Moonlight (Chinese: 月光变奏曲) is a 2021 Chinese romantic comedy television series starring Yu Shuxin, Ding Yuxi, Yang Shize, and Ma Yinyin. Adapted from Qing Mei's novel Here's Chu Li (初礼来了), it revolves around the career and romance between an editor and an author, as well as the challenges in the publishing industry. The series aired exclusively on iQIYI at 20:00 (CST) starting from May 20, 2021.

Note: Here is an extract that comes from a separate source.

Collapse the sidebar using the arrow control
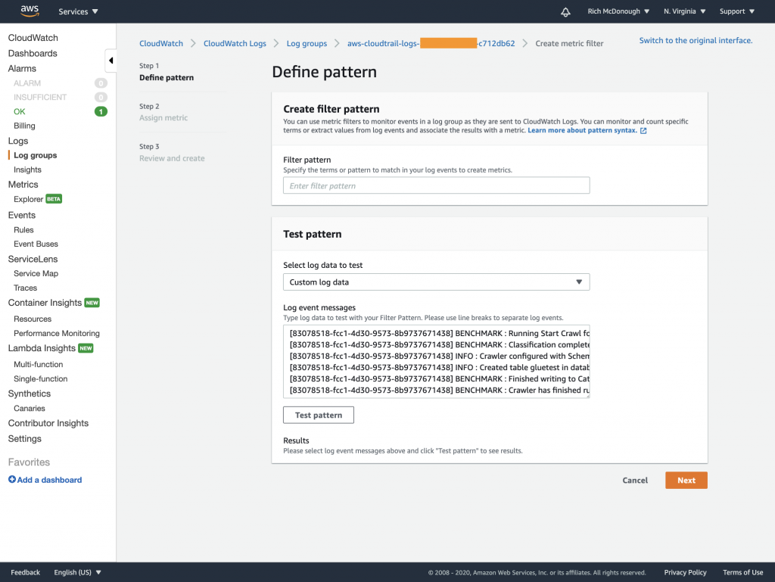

It is the first drama part of Sweet On Theater (恋恋剧场), an iQIYI original lineup of romantic television series.

Synopsis 
After graduating from university, with a passion for publishing, Chu Li (Yu Shuxin) successfully entered her dream company Yuan Yue Books. However, a challenging path lies ahead of her and she is shocked to find out that the publishing industry has undergone huge changes. Famous author Zhou Chuan (Ding Yuxi) is said to be gentle as jade when he’s really not; the two are immediately at odds due to their different perspectives. With her sincerity, professionalism as well as unique vision, Chu Li earns the respect of renowned authors and helped authors who are at their bottleneck stage find new inspiration. She eventually discovers that  Zhou Chuan is her close online friend, and they gradually overcome obstacles together, advancing both romantically and professionally.

Cast

Main 
 Yu Shuxin as Chu Li
 A passionate newcomer editor who sticks to her original aspirations, wholeheartedly dedicating to helping authors refine their works and publish high-quality books.
 Ding Yuxi as Zhou Chuan
 A famous author who is said to be gentle as jade, but only people in the publishing industry know of his true image.
 Yang Shize as Jiang Yucheng
 An author who is suffering from writer's block, and he is Zhou Chuan's close friend.
 Ma Yinyin as Gu Baizhi
 An established content planning director from Xin Yun Books.

Supporting

Yuan Yue Books
 Wang Ting as Yu Yao
 Paul Chun as Chief Editor Xia
 Zhu Yongteng as Liang Chonglang
 Zhou Pu as Lao Miao
 He Xinlin as Suo Heng
 Hua Tong as A Xiang
 Jing Ruyang as Du Niaoniao
 Yang Tingting as Li Xianyu
 Qu Gang as President Yang

Chu Li and Zhou Chuan's family
 He Yunqing as Zhou Guxuan (Zhou Chuan's Father)
 Zhou Ling as Zhou Chuan's Mother
 Tian Miao as Chu Li's Mother
 Li Hongquan as Chu Li's Father

Others
 Ye Xiaowei as Fei Yun
 Xiong Yuting as Song Xi
 Wang Hongyi as Xiao Bai
 Sun Gelu as Jian Niangniang (Cocoon Empress)
 Li Yize as Luo Wen
 Dong Kefei as Hema (Hippo)
 Jiang Yuwei as Nana
 Wang Zijun as Li Wei

Soundtrack

Production 
It began filming on September 26, 2020 in Suzhou, China. They held their boot camp ceremony on October 10, 2020, and wrapped up on January 6, 2021.

Reception 
Moonlight received positive reviews and earned a 7.0 score on Douban. It has been praised for its skillful adaptation of the original novel, reasonable characters, and the acting performance of the cast. During its run, the series and actors also topped several media rankings such as the Guduo TV series list, Maoyan TV series list, Yunhe Data series popularity list, Weibo TV series list, etc.